Miraban al colegio con cariño y tristeza. Querían respirar por última vez en aquel lugar, intentar de llevarse consigo la esencia de algo que no volvería a ser parte de sus vidas nunca más. La vida les mostraba por primera vez su naturaleza irreversible. Pensar que aquel gol que nunca fue en el patio, nunca será. Federico nunca tuvo una novia durante el secundario, y sabía que aquel iba a hacer un gran reproche en sus años maduros. Otras cosas más le acosaban a medida que recorrían casi en silencio.
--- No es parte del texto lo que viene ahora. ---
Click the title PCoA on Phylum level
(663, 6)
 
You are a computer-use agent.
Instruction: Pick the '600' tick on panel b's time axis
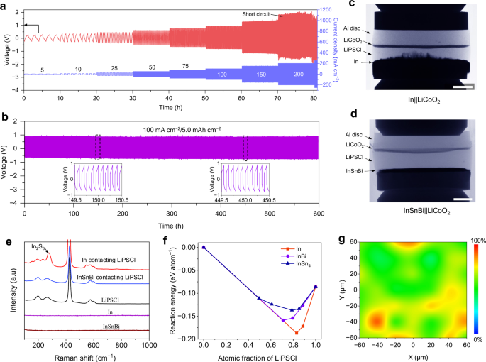319,212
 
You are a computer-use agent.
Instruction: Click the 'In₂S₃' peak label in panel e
33,246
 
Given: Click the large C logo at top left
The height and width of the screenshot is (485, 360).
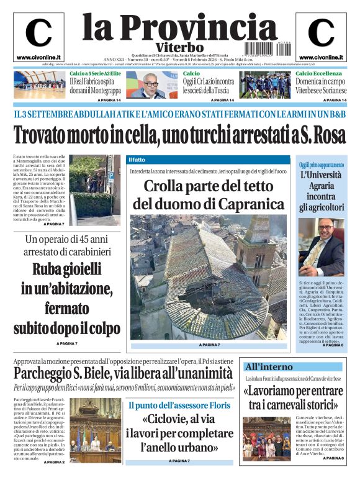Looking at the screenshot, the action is (38, 34).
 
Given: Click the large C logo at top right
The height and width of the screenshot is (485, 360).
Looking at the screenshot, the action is (321, 34).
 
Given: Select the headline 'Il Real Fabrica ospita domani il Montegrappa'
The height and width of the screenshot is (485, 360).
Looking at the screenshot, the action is (96, 85).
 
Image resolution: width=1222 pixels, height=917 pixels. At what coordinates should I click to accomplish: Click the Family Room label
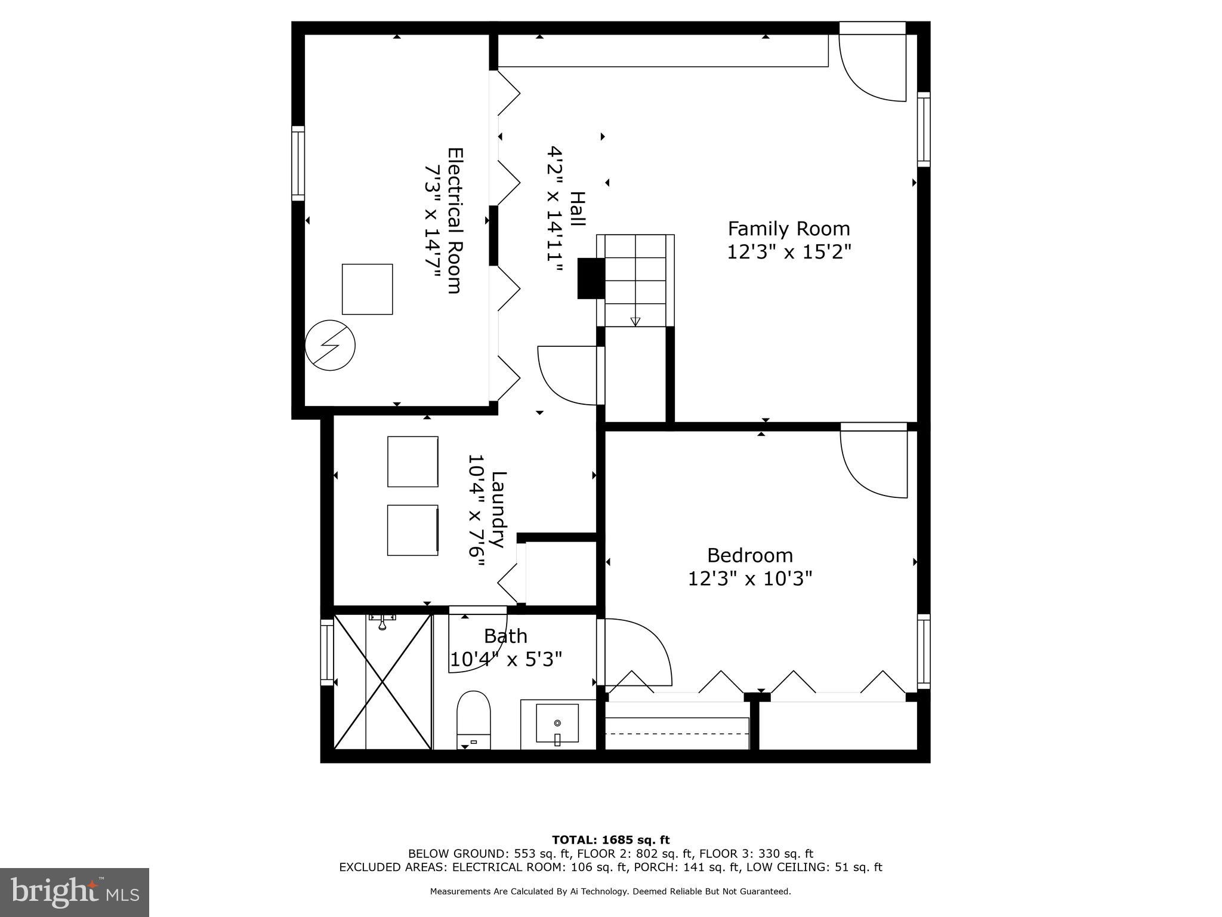pos(788,229)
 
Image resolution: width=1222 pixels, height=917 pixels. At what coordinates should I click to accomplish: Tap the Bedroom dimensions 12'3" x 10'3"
pos(750,578)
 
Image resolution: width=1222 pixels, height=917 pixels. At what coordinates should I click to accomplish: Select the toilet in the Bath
pos(473,719)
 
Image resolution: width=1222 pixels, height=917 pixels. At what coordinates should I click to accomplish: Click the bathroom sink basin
pos(557,723)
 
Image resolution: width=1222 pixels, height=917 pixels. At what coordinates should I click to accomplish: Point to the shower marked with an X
pos(382,681)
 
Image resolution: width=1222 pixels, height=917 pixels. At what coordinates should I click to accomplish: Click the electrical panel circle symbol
pos(330,345)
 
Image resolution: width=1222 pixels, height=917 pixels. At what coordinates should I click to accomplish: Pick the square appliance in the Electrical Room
pos(367,289)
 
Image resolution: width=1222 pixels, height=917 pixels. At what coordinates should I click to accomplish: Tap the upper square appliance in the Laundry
pos(412,461)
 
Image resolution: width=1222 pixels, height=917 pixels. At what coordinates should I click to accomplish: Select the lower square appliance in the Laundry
pos(412,530)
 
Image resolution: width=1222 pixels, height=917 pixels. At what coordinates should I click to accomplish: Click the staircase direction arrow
pos(635,321)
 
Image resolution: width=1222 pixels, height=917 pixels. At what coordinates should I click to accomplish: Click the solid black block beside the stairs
pos(591,278)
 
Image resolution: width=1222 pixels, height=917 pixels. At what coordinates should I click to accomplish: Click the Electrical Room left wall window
pos(298,163)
Bajaron al subsuelo donde había un laboratorio precario y mal ventilado. Querían llevarse algún botín del que pudieran sacar provecho. Pero cuando terminaron de consumir los peldaños de las escaleras, encontraron tierra húmeda y removida en lugar de las baldosas grises de otrora. El olor rancio e intenso a humedad confirmaba que todo el subsuelo parecía recientemente excavado. Y después mucho más no recordaban. Esteban levantó del suelo un húmero sin saber bien que era, pero basto el débil halo de luz iluminando un rostro humano -gris, ojeroso y a medio enterrar- para que ambos corrieran hacia la salida con la misma intensidad que en su último día de clases, hace tan solo una semana.

Saturday, April 5, 2014

La espesura de la noche

Nunca resultaba como decían. Las tres horas de viaje prometido terminaban transformándose en nueve o diez, y este caso no era la excepción.
Habíamos abordado un micro con destino a la fronteriza ciudad de Huaquillas, en la Terminal Terrestre de Guayaquil, frente a la Río Daule de la Metrovía.
Aquel agobiante mediodía nuestra expectativa era llegar por la tarde a la frontera, cruzarla y una vez en Perú tomar allí otro micro hacia Lima. Pero  siempre las perspectivas suelen distar mucho de la realidad.
El micro, más parecido a uno de esos transportes de línea que circulan por el conurbano bonaerense que a un ómnibus de larga distancia, se detenía en cada poblado para subir pasajeros. Quince minutos en Durán, otros veinte en Puerto Inca y la eternidad se hacía una espera ansiosa.
En una de aquellas incesantes paradas, en la bananera Machala, cuando ya llevábamos más de tres horas de viaje transitando por los más húmedos y espesos parajes y el otrora soleado día había dado paso a un inmenso cielo gris que parecía desplomarse sobre nuestras cabezas de un momento a otro como la pesada y arcillosa cabellera de una Venus valdiviana, subió al micro un extraño personaje.
Era un hombre de unos cincuenta años, blanco, con unos enormes ojos claros y saltones y el cabello cano y revuelto como si recién se hubiese levantado de la cama. Vestía una camisa hawaiana naranja rabioso, un pantalón de lino crudo y una gallina bataraza bajo el brazo. Su imagen de gringo demente contrastaba con la de la mayoría de los mestizos campesinos que abordaron el micro en aquellos lares.
Se ubicó silenciosamente por el fondo del autobús y allí permaneció un largo rato hasta que apareció en el estrecho pasillo para recoger a la huidiza gallina que ahora caminaba muy oronda entre los asientos cercanos a la puerta de acceso. Unos alegres turistas brasileros reían por lo bajo de la bizarra situación y un cúmulo de voces murmurantes invadió el interior del rodado. Él, simplemente se limitó a tomar a la bataraza y como si fuese un paquete, a colocarla nuevamente bajo su brazo.
No volvimos a saber de él hasta que llegamos al pequeño Cantón Arenillas, a unos pocos kilómetros de la frontera. Pasó junto a nosotros, esta vez con la gallina atada en sus patas, y nos echó una mirada escrutadora y compasiva, como si entendiera nuestro cansancio y el hambre. Descendió del ómnibus y a través de la ventanilla lo observamos avanzar unos pocos pasos por un estrecho sendero de tierra. Ante nuestros atónitos ojos, lo vimos desaparecer dejando solamente, en la espesura de la noche, un rastro de plumas a lo largo del camino como única prueba irrefutable de su virtual existencia.